Friday started with a promising sunrise. Nine youth accompanied by Randy Hunter, Brighter Futures Youth Coordinator, paddled their way down the river on five canoes, flowing with the current towards the bay. The youth made good time, taking approximately five hours to reach camp. On the way they did some fishing and Hunter even spotted a caribou.
By late afternoon the main body of youth and volunteers set off to join their canoeist counterparts at camp. It takes about an hour and a half by boat to reach the mouth of the river from Peawanuck, depending on the horsepower of your motor. After arriving at the bay the group made a big fire and pitched up their prospector and dome tents.
Volunteer Steve Berry was chefing up some white fish when my group of four arrived. After walking our gear up to the camp and setting up our humble abode, we sat down and enjoyed some fresh-caught fish for supper.
The night was beautiful with the full moon out and endless pots of tea. We sat around the fire enjoying each other’s company, sharing jokes and stories.
Saturday was a day filled with teachings. Elder Mike Hunter took a group of youth to check the fish nets and came back with another bin load – mostly fresh whitefish.
Elders Laura Koostachin and Annie Wabano set up a station to teach the youth how to prep and cut fish for either frying or smoking. They also collected the fish eggs and guts to fry up later.
After a quick snack of goose wings, the youth rolled up their sleeves, put on some gloves, and proceeded to follow the elders directions. Once cut up, they fried some of the fish to feed everyone for lunch.
Elders Mike Peechapman and Mike Hunter provided different examples of cooking fish over the fire, including cooking fish on a stick as well as wrapping one filleted pike in tin foil.
Later that day the youth had a friendly competition plucking geese. Peechapman put up $20 dollars to the fastest plucker. Theran Chookomoolin claimed the prize, coming in first place.
Wakotaski Pimatisiwin vice president Matthew Gull set up a range for a target shooting competition. The blast from the .303 rifles was loud, echoing through the camp. Of the youth, Renee Hunter was the best shot.
During down time most of the youth went out for hikes along the coast and inland through the mushkeg, hunting for fowl. At night they would hang out by the fire telling riddles and jokes. The youth tried to stay up until sunrise and played a few pranks on each other. Katie Hunter and Daylan Chookomolin were both asleep in their sleeping bags when they were dragged out of their tents by their fellow campers – in the rain no less.
With the rain coming down and trip wrapping up on Sunday, we had our last camp breakfast with scrambled/boiled eggs, slab bacon, hashbrowns, oatmeal with apples, oatmeal with goose, sausages and tea. We filled up our bellies for the ride home against the strong current. While everyone was finishing their breakfast, they all sang happy birthday to Laura Koostachin, who turned 76.
The elders requested we take the youth to the old settlement of Winisk on the way home to pray at the old cemetery where some of the crosses were still up despite the flood of 1986 that resulted in the relocation of the community to Peawanuck.
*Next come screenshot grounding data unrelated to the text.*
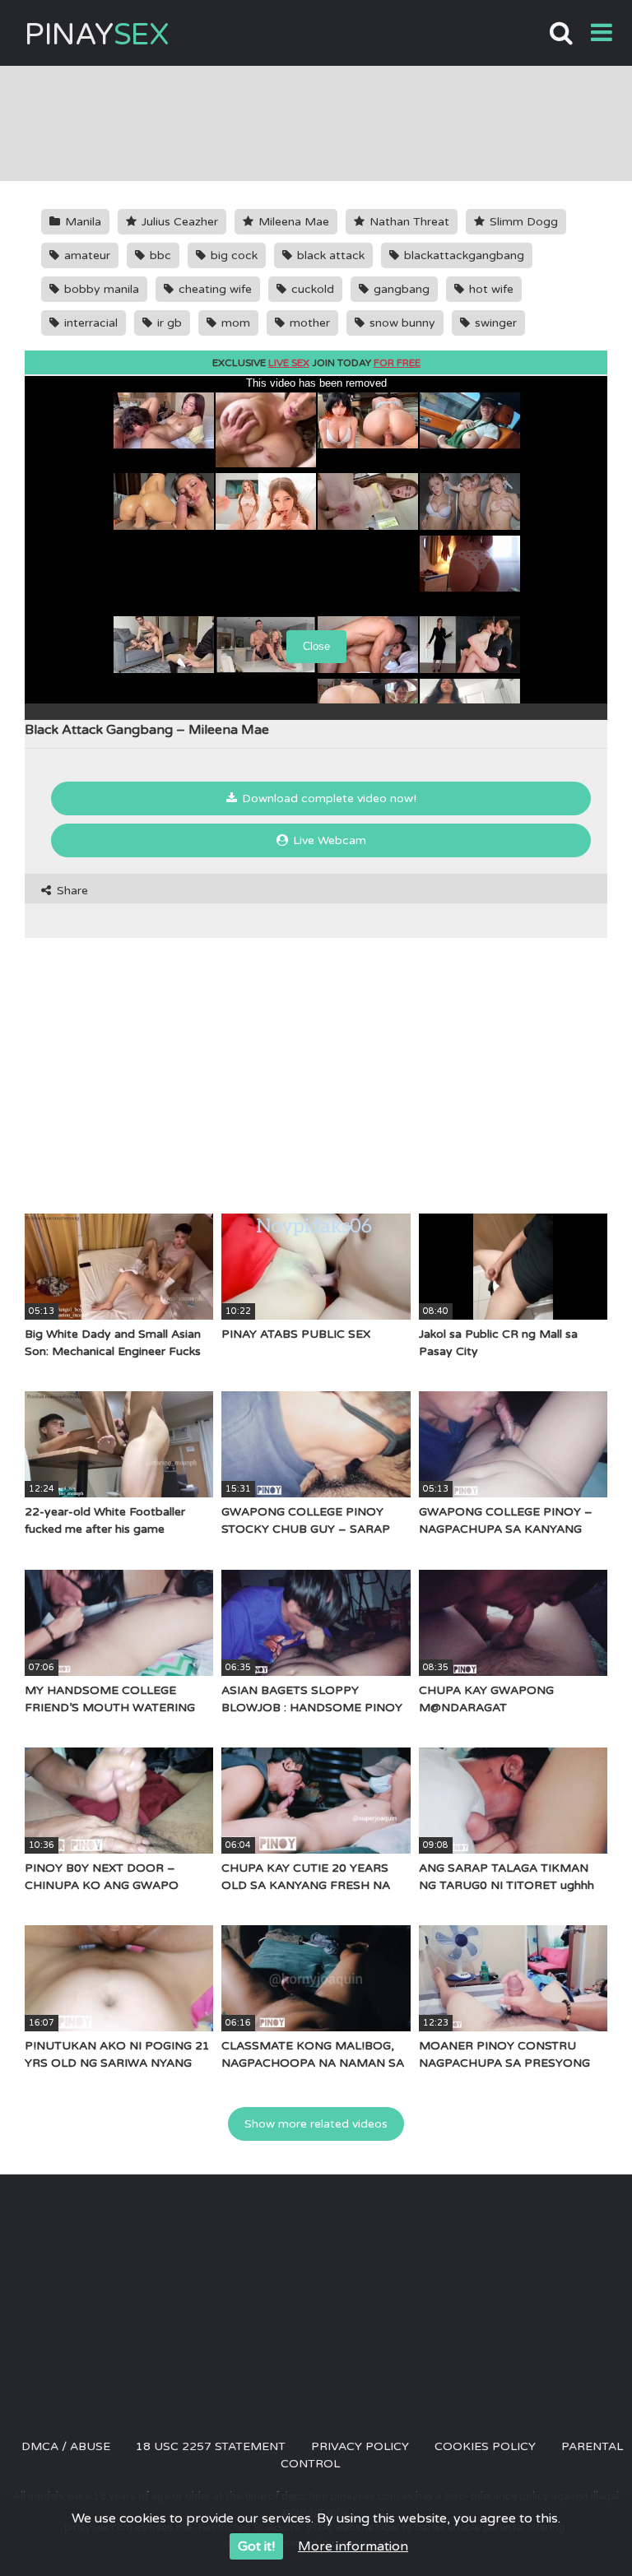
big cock (232, 255)
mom (234, 323)
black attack (329, 255)
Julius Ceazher (178, 222)
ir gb (168, 323)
Elders Laura Koostachin and Mike Hunter led the group in a prayer in Cree and everyone paid their respects. Koostachin still recalls whose crosses were still up and pointed them out to family members. It was a great way to finish the trip.
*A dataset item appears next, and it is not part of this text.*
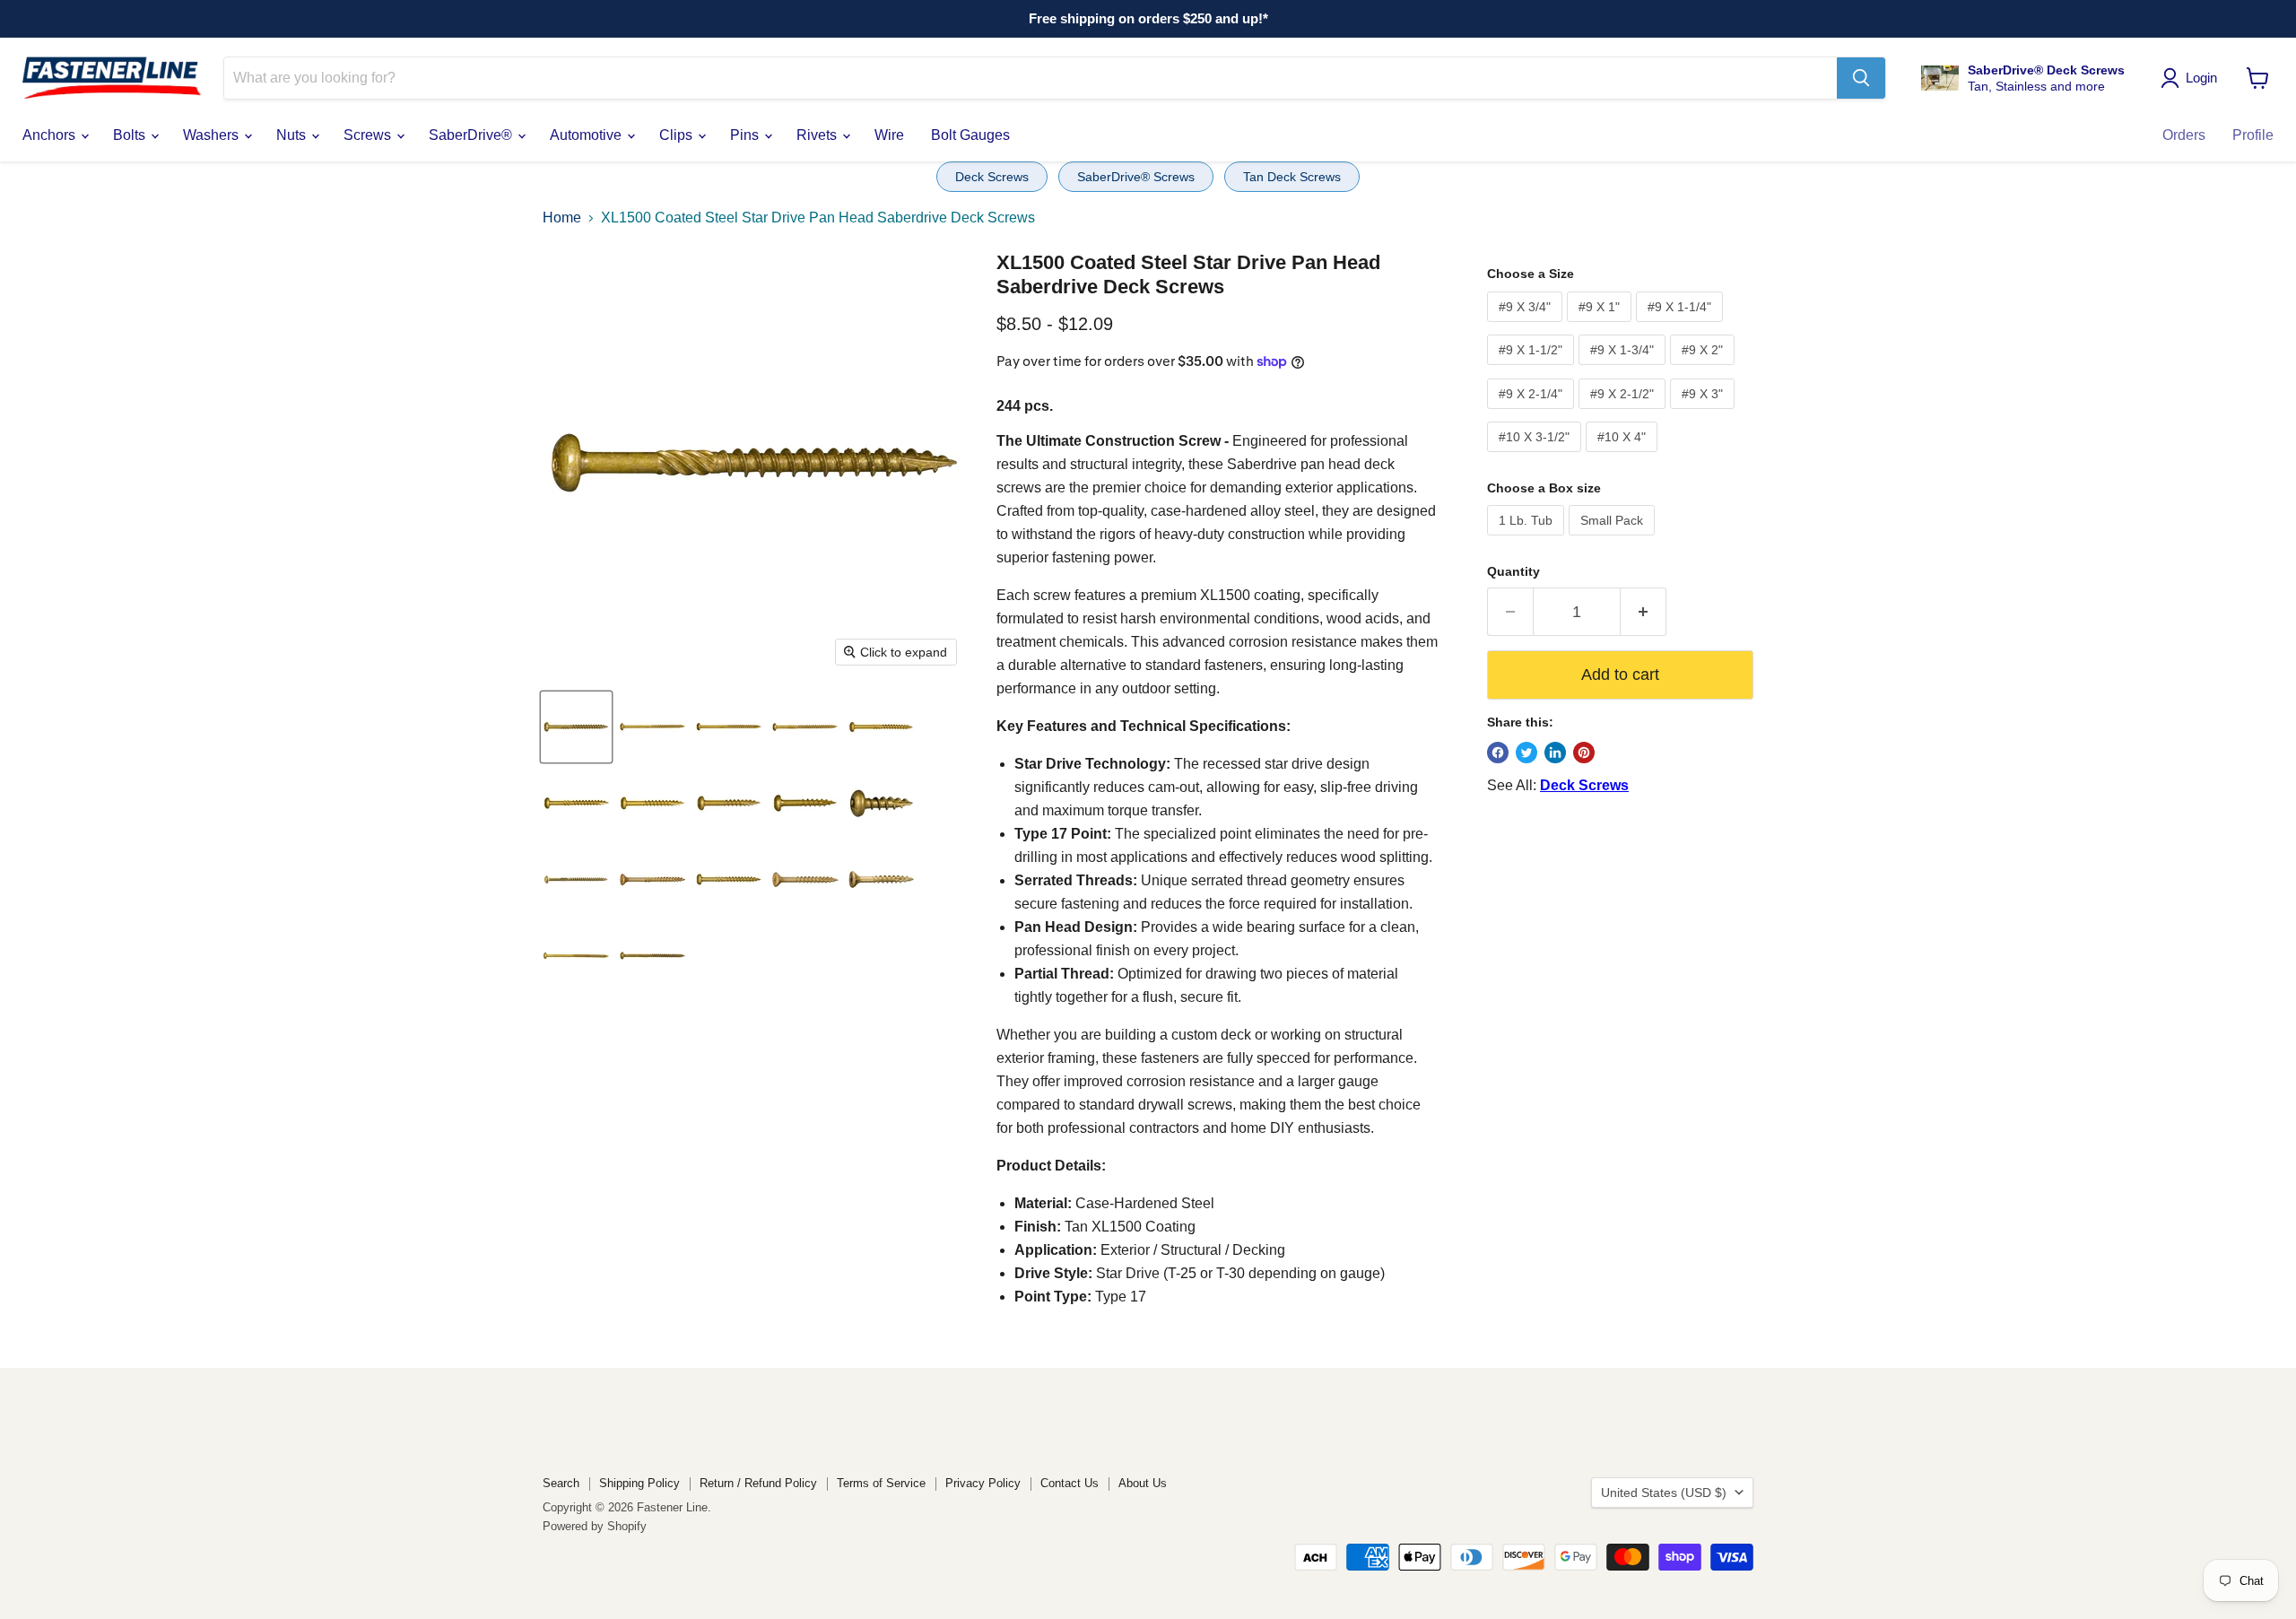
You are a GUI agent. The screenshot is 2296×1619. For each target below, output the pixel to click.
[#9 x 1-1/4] (805, 803)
More than just a fishing trip, the lessons passed down from the elders and paying respects to our relatives gone long ago, brought tradition, knowledge and culture to the next generation.
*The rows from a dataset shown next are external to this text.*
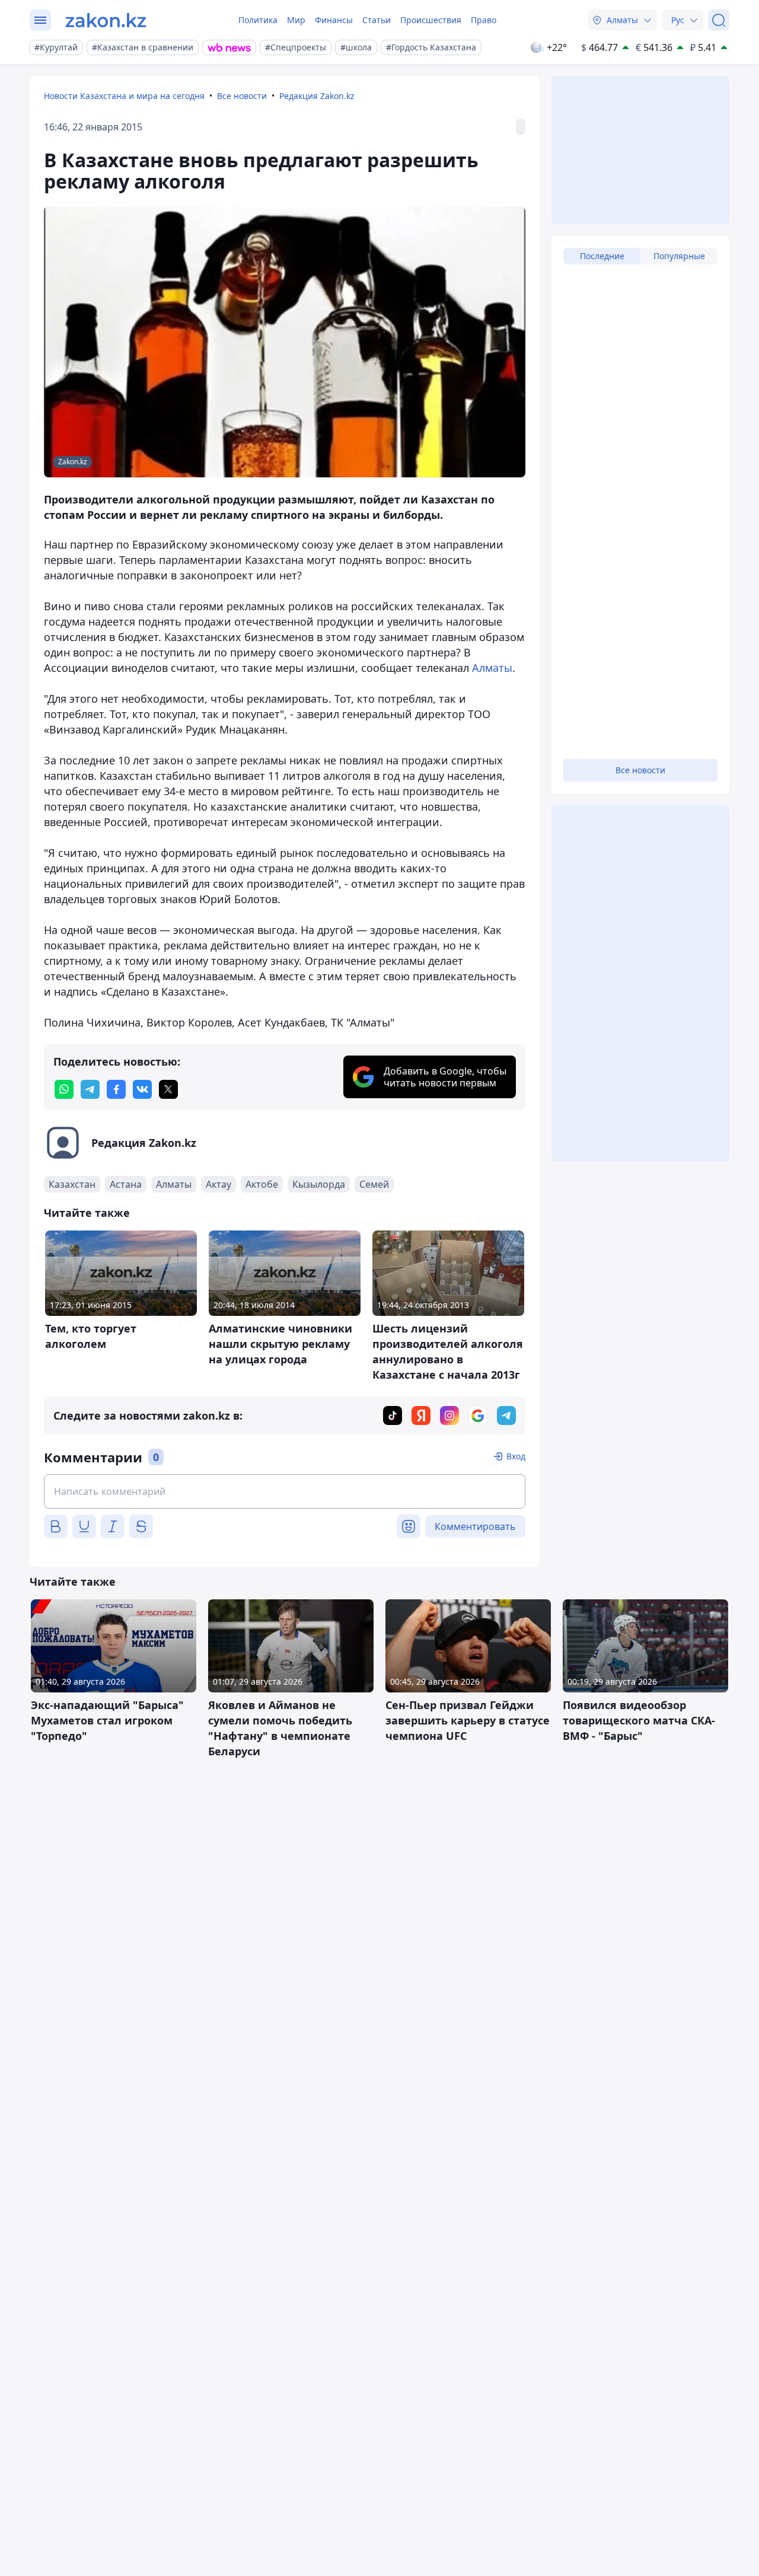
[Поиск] (718, 20)
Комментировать (475, 1526)
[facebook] (116, 1089)
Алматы (492, 668)
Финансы (334, 19)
The group, along with some of the parents that arrived at camp to pick up their kids and give them a ride home set off as a convoy of 10 boats travelling upriver, back to the village of Peawanuck.
Many thanks to all the people that participated, volunteered and made the trip happen. It was an awesome weekend to share with the youth before they return to further their education. And a huge thank you to Wakotaski Pimatisiwin Director Christopher Hunter who secured sponsorship and funding from the Moosonee Lions Club to make the trip a reality.